But the politics of the situation can also be stated the other way: We are unlikely to get disarmament unless we are ready to embrace and vigorously advance the economic alternatives to armament. The large, round numbers I have quoted from the reports and studies made thus far must be translated into programs and engineering drawings. Local and individual initiative has an important role to play in this effort, especially in those regions and industries in which armament expenditures are now concentrated. While the Federal Government need not and cannot assume the entire burden, a real commitment to disarmament on the part of the administration would begin to bring the New Frontier into view on this side of the far horizon.

The choice one way or the other cannot be postponed much longer. The arms budget is losing its potency as an economic anodyne. It is concealing less and less successfully the underlying transformation of our economic system. Progress in the technology of war, as in all other branches of technology, is inexorably cutting back the payroll. With the miniaturization of violence in the

step from A-bombs to H-bombs, from manned aircraft to missiles, expenditure on armaments has begun to yield a diminishing economic stimulus. Armament in any case holds out no endless frontier. By some estimates, we are already armed with the equivalent of 10 tons of TNT for every man, woman, and child on earth. We acquired this monstrous capacity for destruction by a subterfuge on the investment subterfuge. There is surely little to be gained, economically or militarily, by raising that figure to 20 tons. Even in the postponement of disarmament, the economic and social consequences of abundance must soon be recognized and accommodated in our politics. If we had acquired the kind of armament most of us thought we had, scaled to the "rational" strategy of deterrence, we would be in the midst of abundance today.
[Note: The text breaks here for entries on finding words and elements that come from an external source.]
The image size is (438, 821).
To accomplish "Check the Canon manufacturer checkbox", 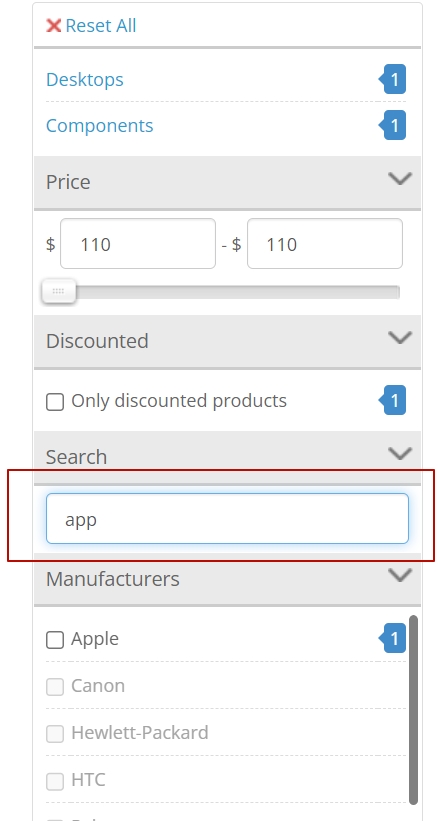I will coord(55,687).
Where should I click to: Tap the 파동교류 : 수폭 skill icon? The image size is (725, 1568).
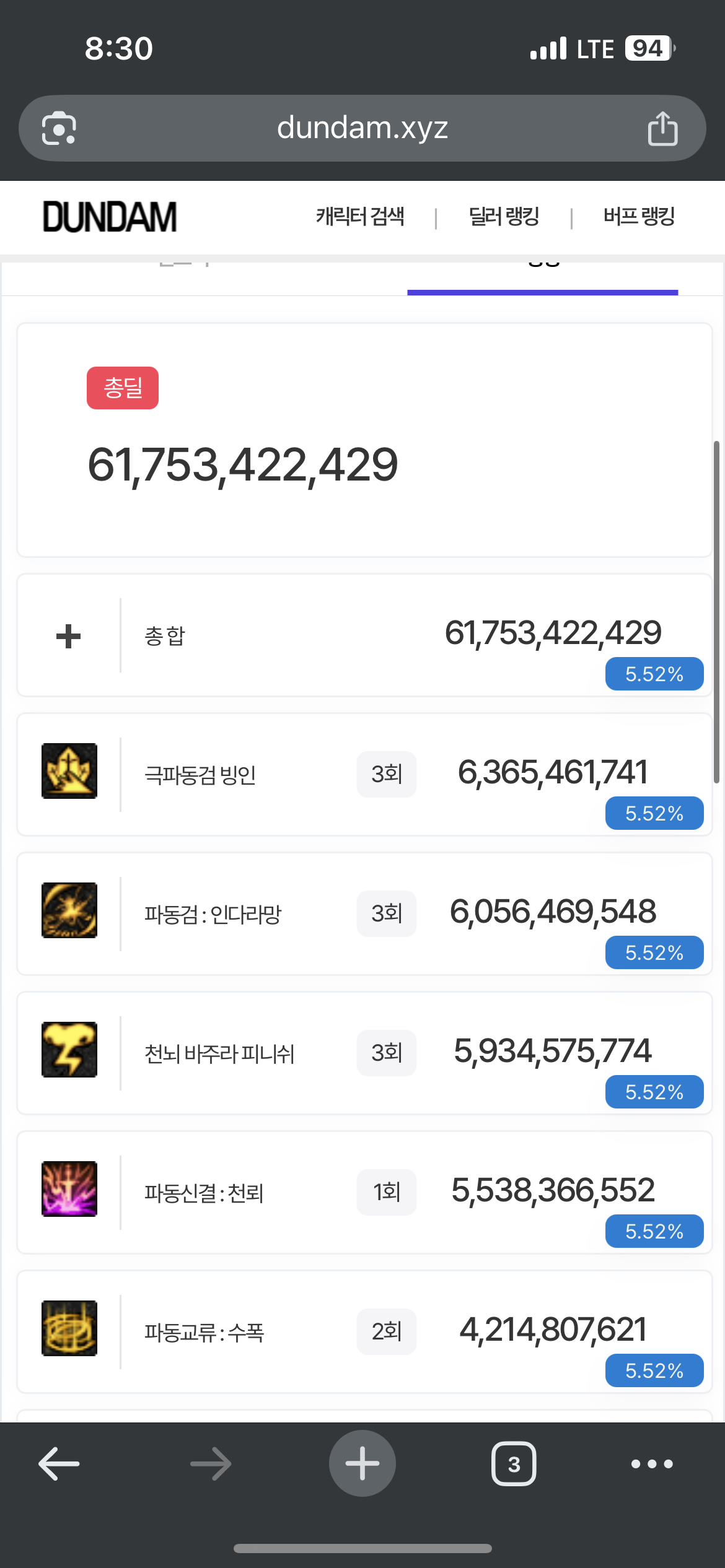(69, 1328)

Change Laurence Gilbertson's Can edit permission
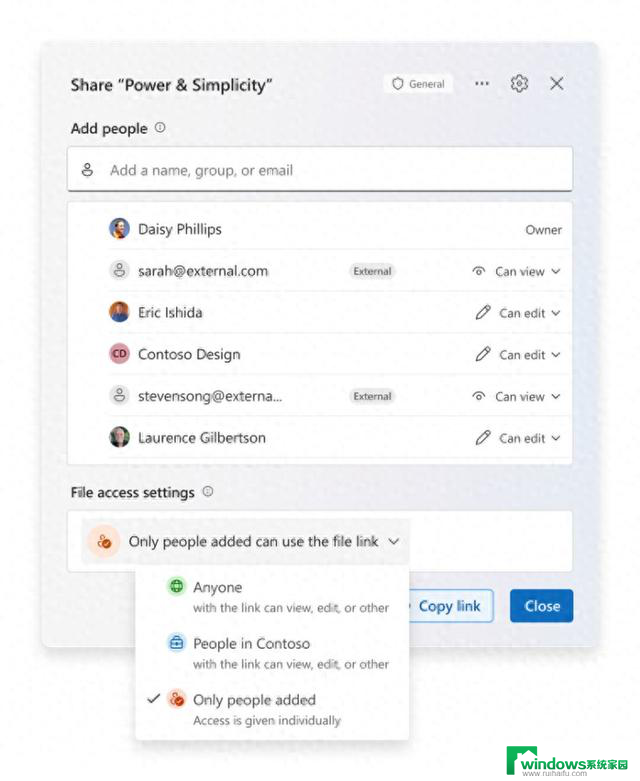(518, 438)
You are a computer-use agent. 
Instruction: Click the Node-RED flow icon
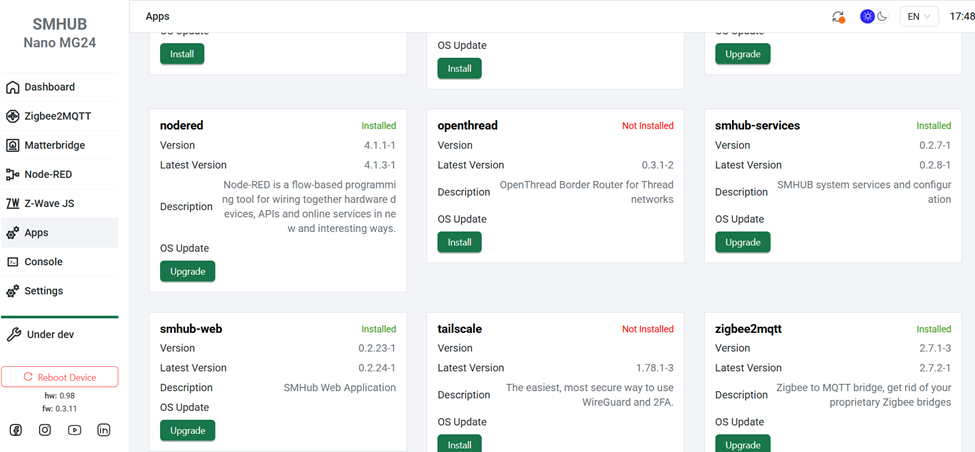click(x=12, y=175)
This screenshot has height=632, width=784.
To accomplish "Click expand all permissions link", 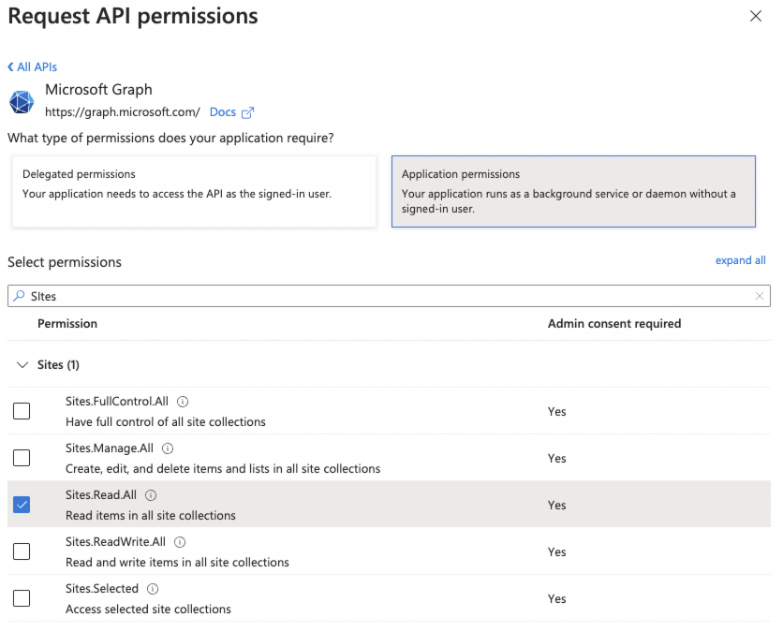I will (x=740, y=261).
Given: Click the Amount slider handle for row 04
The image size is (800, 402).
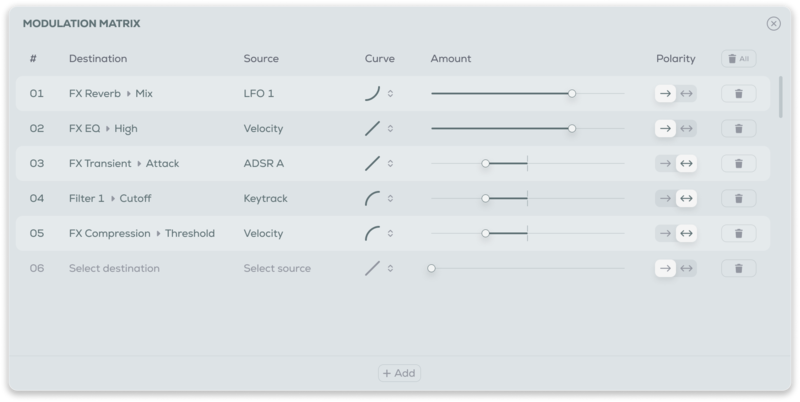Looking at the screenshot, I should click(485, 199).

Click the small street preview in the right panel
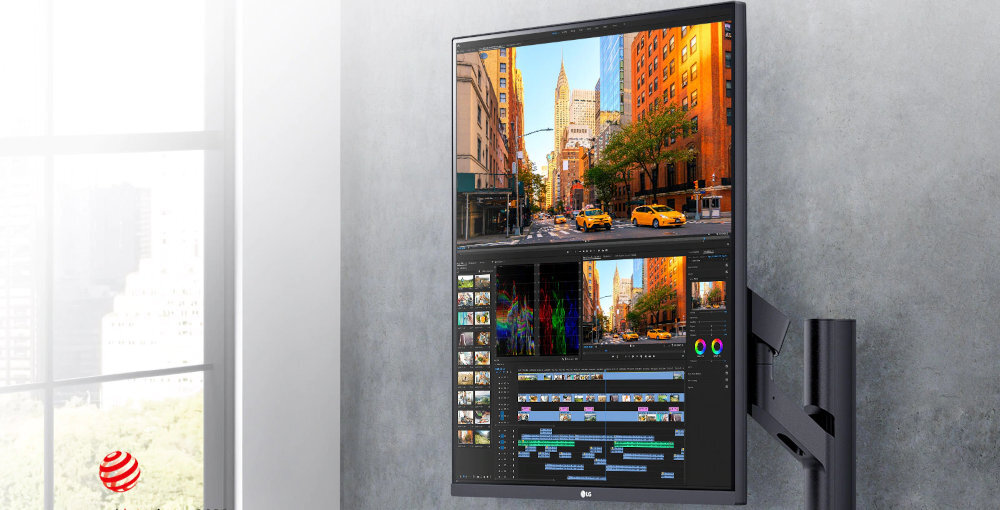pyautogui.click(x=709, y=294)
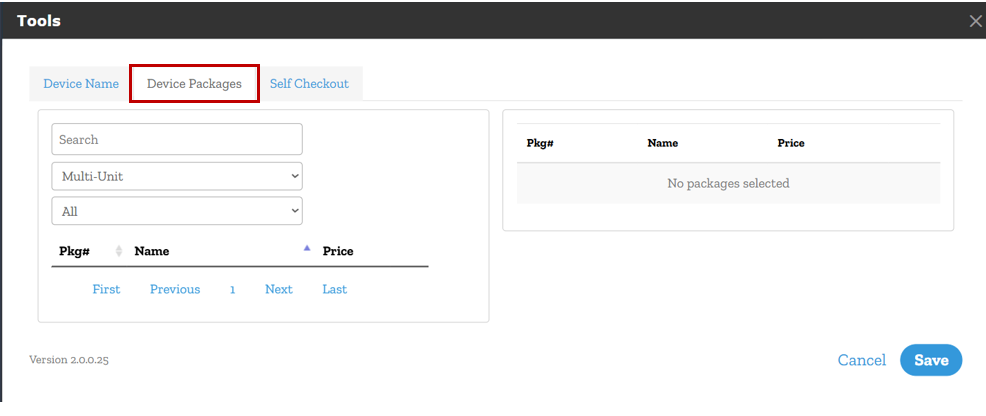
Task: Advance to the Next page
Action: pos(279,289)
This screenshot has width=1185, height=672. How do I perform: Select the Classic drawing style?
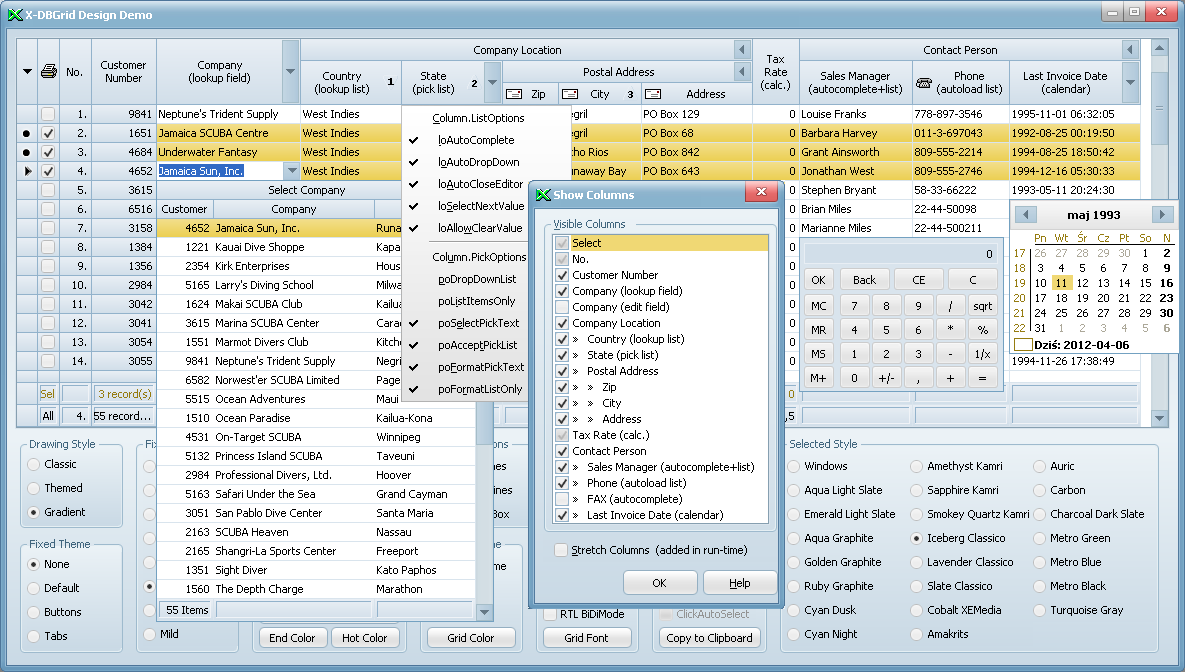tap(35, 464)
In all that I have said I have dealt with the state of our Nation in isolation from the worldwide political crisis that so heavily conditions our domestic existence. I have done so deliberately, in the conviction that our country's domestic situation plays no inconsiderable role in shaping the nature of the world crisis. It goes without saying that we do not command all the variables in current history. But we can and must put our own house in order or we will surely lose what command we now claim. We have come to the fork in the road.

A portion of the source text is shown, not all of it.